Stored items
○ ○ ○ ○

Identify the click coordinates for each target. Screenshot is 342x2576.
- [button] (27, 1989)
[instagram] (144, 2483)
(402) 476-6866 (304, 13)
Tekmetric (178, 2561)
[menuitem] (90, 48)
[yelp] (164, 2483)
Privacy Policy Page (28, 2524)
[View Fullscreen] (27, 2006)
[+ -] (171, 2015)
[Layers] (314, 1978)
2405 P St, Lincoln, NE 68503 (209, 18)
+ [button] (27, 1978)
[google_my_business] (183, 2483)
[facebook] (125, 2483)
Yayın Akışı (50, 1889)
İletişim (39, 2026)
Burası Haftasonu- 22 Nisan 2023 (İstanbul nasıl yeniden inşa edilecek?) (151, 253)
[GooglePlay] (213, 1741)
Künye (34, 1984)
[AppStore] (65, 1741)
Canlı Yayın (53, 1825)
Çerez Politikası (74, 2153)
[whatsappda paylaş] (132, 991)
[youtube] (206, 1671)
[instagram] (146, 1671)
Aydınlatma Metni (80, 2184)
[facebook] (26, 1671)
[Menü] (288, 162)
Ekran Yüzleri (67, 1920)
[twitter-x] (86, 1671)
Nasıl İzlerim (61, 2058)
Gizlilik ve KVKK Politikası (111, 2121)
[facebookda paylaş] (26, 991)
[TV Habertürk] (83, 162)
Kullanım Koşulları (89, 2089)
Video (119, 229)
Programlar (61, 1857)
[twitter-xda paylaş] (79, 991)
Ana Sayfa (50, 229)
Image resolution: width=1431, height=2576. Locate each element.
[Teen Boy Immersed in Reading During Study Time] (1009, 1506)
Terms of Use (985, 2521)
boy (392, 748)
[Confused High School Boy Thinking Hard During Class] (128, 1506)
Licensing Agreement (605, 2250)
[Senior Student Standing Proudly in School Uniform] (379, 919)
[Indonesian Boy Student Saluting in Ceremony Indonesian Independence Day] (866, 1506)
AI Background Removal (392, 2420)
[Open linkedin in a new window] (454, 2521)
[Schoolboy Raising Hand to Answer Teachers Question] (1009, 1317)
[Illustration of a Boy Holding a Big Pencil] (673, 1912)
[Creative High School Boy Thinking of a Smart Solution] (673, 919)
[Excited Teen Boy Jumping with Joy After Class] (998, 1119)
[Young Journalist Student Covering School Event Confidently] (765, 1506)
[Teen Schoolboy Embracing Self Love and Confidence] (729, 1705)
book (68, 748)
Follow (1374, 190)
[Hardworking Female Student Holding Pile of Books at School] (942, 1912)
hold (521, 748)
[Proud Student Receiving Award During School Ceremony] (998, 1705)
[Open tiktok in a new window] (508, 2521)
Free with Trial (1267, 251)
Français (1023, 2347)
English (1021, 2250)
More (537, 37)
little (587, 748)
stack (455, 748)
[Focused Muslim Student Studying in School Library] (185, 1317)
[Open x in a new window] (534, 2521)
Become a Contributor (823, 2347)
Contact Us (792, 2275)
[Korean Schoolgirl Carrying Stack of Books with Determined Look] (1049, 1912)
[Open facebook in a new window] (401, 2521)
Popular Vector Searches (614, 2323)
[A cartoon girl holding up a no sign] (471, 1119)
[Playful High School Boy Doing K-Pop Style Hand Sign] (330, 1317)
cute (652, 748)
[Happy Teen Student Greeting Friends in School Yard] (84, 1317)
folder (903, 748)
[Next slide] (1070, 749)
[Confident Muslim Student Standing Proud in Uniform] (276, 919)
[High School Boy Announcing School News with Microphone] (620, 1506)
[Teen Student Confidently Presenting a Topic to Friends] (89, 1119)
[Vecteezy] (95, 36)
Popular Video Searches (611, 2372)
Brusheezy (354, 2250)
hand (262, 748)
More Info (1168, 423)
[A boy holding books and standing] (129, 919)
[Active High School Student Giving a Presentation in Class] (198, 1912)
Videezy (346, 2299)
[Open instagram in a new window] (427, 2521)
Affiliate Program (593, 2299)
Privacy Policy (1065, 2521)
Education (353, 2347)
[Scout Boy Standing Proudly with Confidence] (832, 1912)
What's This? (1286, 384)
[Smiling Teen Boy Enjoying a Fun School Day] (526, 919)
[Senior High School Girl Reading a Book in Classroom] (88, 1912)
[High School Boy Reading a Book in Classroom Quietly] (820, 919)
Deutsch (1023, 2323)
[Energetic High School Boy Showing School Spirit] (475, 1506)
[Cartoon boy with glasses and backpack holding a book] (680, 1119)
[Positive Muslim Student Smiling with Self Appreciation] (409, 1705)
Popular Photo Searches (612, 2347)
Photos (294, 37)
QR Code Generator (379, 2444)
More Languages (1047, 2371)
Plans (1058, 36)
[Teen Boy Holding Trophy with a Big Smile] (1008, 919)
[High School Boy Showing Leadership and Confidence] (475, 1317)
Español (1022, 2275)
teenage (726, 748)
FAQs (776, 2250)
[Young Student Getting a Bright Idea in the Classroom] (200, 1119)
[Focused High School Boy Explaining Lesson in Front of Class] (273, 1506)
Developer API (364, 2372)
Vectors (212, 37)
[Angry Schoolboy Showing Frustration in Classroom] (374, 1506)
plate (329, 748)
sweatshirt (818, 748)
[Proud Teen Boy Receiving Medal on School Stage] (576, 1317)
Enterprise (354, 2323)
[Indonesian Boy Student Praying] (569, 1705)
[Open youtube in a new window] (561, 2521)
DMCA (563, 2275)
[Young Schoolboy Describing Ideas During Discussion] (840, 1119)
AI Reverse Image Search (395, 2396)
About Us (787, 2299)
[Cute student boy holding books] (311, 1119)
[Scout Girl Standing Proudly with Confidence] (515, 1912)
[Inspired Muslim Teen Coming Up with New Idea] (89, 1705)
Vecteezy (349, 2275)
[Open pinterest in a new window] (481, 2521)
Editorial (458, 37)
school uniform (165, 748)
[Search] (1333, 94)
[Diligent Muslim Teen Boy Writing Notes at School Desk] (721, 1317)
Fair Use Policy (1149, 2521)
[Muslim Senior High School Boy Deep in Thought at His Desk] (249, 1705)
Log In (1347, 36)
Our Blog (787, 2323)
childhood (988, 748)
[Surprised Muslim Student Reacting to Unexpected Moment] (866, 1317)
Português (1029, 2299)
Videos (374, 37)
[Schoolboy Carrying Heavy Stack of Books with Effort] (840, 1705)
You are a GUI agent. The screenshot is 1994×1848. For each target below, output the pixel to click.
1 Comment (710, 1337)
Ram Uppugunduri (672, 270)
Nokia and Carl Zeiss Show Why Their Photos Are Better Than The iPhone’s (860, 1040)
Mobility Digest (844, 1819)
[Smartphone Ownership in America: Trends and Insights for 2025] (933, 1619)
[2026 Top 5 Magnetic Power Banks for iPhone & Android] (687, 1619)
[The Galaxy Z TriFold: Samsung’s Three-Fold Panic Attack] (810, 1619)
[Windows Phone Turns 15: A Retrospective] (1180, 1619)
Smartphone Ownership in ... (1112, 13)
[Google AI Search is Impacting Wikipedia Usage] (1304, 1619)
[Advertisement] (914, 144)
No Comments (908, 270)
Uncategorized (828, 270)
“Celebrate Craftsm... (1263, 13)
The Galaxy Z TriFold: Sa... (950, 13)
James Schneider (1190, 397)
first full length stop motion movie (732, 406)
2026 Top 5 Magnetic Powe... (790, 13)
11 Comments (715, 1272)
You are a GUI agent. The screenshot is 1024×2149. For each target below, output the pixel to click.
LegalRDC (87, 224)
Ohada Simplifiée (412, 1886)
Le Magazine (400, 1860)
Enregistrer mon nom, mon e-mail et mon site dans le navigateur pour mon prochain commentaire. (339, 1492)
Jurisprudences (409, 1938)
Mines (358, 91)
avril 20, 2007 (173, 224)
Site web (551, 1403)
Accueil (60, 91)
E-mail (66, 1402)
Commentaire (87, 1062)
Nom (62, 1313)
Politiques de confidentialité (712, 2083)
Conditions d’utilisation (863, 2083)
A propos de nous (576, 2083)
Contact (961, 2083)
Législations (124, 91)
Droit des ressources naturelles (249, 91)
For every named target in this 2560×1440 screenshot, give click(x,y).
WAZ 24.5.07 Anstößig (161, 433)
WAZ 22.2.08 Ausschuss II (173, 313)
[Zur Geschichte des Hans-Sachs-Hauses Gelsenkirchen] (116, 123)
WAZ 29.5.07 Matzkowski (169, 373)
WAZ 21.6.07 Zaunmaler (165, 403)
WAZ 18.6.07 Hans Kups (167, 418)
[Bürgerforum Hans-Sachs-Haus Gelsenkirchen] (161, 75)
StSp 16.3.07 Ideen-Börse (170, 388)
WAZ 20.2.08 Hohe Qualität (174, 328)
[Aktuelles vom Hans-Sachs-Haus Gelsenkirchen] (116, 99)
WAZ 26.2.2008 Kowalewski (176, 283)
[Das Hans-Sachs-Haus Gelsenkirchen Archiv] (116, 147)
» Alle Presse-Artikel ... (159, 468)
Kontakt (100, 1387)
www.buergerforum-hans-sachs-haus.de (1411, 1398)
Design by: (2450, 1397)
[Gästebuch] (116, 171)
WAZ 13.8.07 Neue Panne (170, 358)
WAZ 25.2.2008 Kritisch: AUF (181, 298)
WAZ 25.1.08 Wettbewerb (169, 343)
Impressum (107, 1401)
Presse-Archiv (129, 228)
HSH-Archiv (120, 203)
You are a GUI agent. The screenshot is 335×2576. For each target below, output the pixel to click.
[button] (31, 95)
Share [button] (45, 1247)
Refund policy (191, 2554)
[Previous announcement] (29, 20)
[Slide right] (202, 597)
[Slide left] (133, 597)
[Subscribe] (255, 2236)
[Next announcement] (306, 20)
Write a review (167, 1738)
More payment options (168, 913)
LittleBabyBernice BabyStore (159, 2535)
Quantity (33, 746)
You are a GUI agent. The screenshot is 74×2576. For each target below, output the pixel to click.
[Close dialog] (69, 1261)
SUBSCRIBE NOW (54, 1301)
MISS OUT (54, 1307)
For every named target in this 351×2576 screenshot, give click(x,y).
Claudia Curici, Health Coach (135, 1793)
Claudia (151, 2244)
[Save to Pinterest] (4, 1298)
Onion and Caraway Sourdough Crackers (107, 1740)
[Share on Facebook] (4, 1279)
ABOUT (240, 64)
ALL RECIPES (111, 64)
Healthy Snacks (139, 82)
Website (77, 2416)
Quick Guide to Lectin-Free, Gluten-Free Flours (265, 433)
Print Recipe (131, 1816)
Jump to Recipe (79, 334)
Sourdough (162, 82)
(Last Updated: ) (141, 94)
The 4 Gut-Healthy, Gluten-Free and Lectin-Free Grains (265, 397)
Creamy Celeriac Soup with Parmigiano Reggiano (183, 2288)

○ ○ ○ ○

Task requirements
Lines from the first one above through the line containing "Image resolution: width=1431, height=2576." are to be retyped exactly, both included, and nothing more.

Response to the exercise
Identify the click coordinates for each target. Screenshot is 342x2576.
- [button] (27, 1989)
[instagram] (144, 2483)
(402) 476-6866 (304, 13)
Tekmetric (178, 2561)
[menuitem] (90, 48)
[yelp] (164, 2483)
Privacy Policy Page (28, 2524)
[View Fullscreen] (27, 2006)
[+ -] (171, 2015)
[Layers] (314, 1978)
2405 P St, Lincoln, NE 68503 (209, 18)
+ [button] (27, 1978)
[google_my_business] (183, 2483)
[facebook] (125, 2483)
Yayın Akışı (50, 1889)
İletişim (39, 2026)
Burası Haftasonu- 22 Nisan 2023 (İstanbul nasıl yeniden inşa edilecek?) (151, 253)
[GooglePlay] (213, 1741)
Künye (34, 1984)
[AppStore] (65, 1741)
Canlı Yayın (53, 1825)
Çerez Politikası (74, 2153)
[whatsappda paylaş] (132, 991)
[youtube] (206, 1671)
[instagram] (146, 1671)
Aydınlatma Metni (80, 2184)
[facebook] (26, 1671)
[Menü] (288, 162)
Ekran Yüzleri (67, 1920)
[twitter-x] (86, 1671)
Nasıl İzlerim (61, 2058)
Gizlilik ve KVKK Politikası (111, 2121)
[facebookda paylaş] (26, 991)
[TV Habertürk] (83, 162)
Kullanım Koşulları (89, 2089)
Video (119, 229)
Programlar (61, 1857)
[twitter-xda paylaş] (79, 991)
Ana Sayfa (50, 229)
Image resolution: width=1431, height=2576. Locate each element.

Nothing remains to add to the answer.